* _Your objective_: Copy the records word for word, starting with the line that contains "Task: Click Burn in the toolbar" and continuing through the end of the records. Leave the pictures out.
BEGIN Provided records
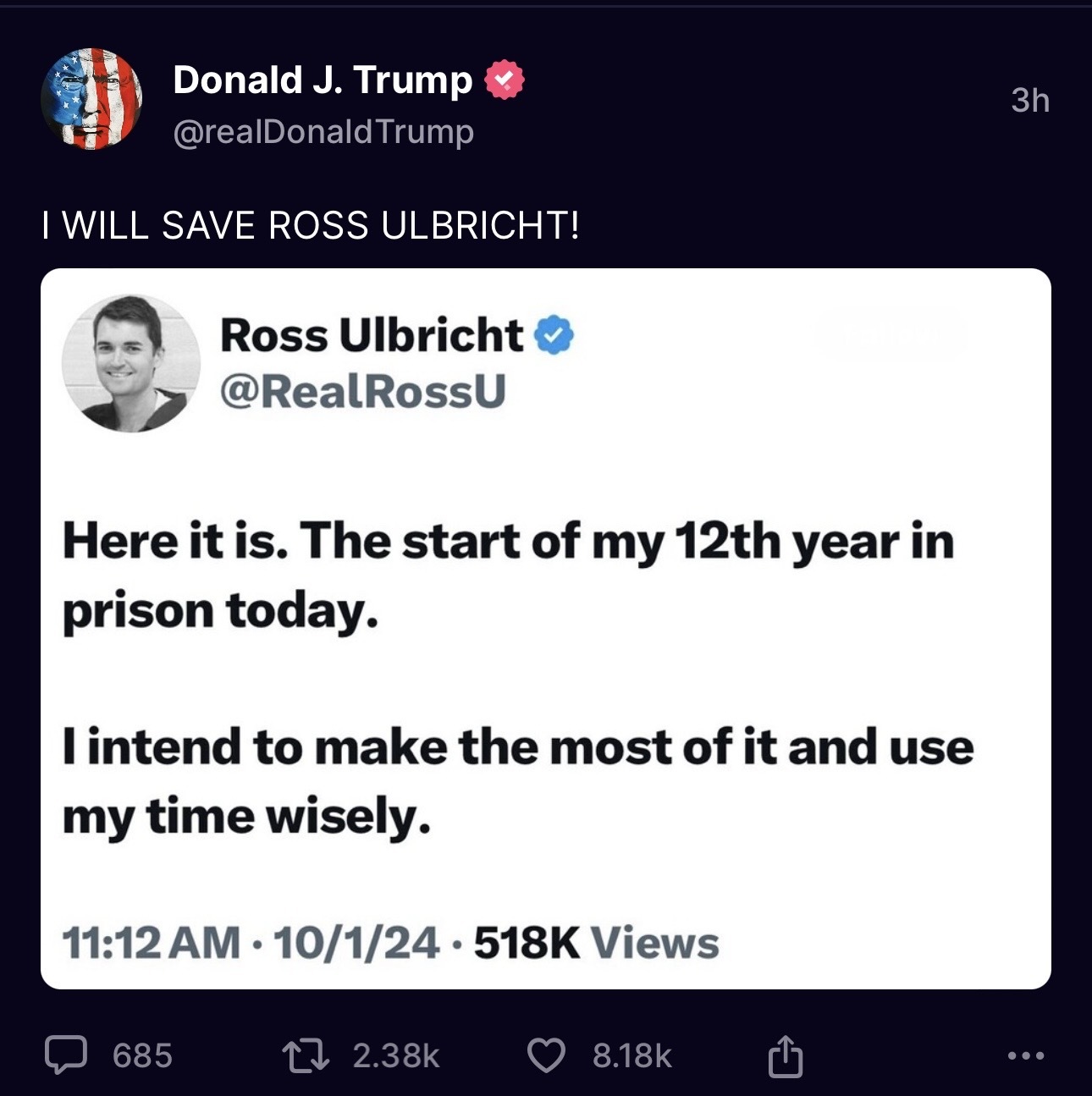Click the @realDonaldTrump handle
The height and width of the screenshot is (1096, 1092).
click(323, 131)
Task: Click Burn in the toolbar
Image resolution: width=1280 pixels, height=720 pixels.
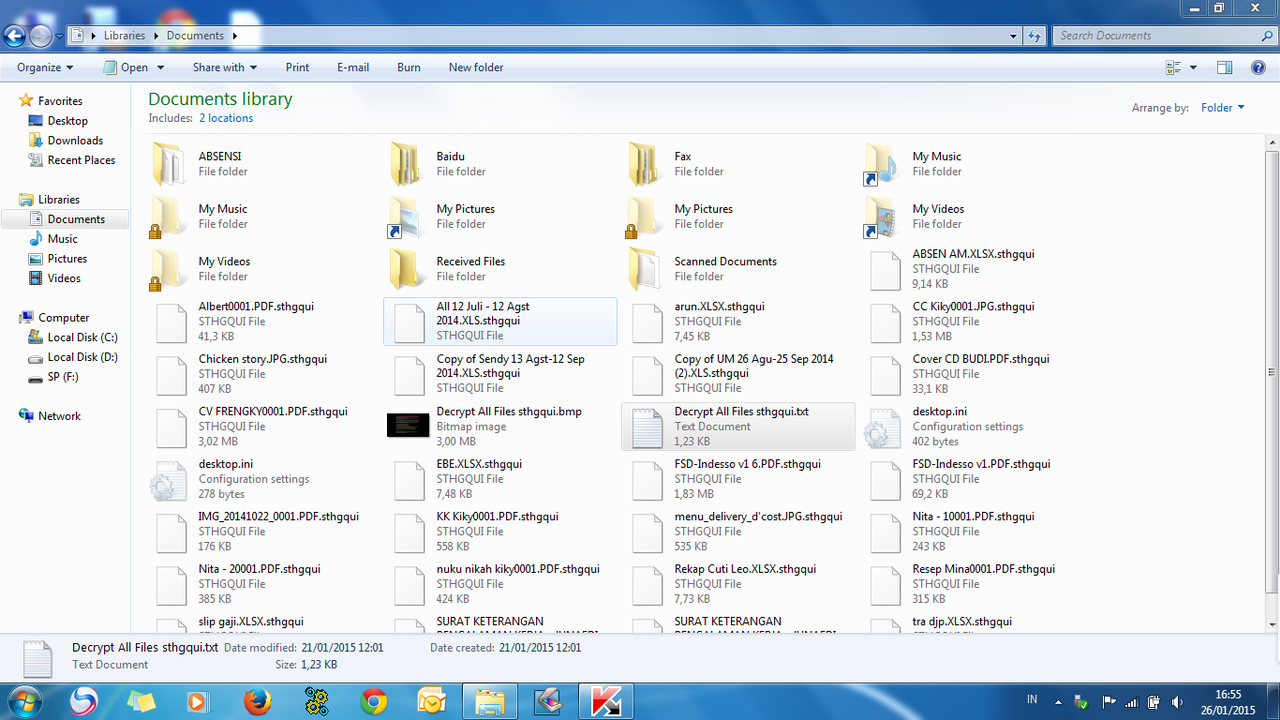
END Provided records
* _Worked answer_:
Task: Click Burn in the toolbar
Image resolution: width=1280 pixels, height=720 pixels.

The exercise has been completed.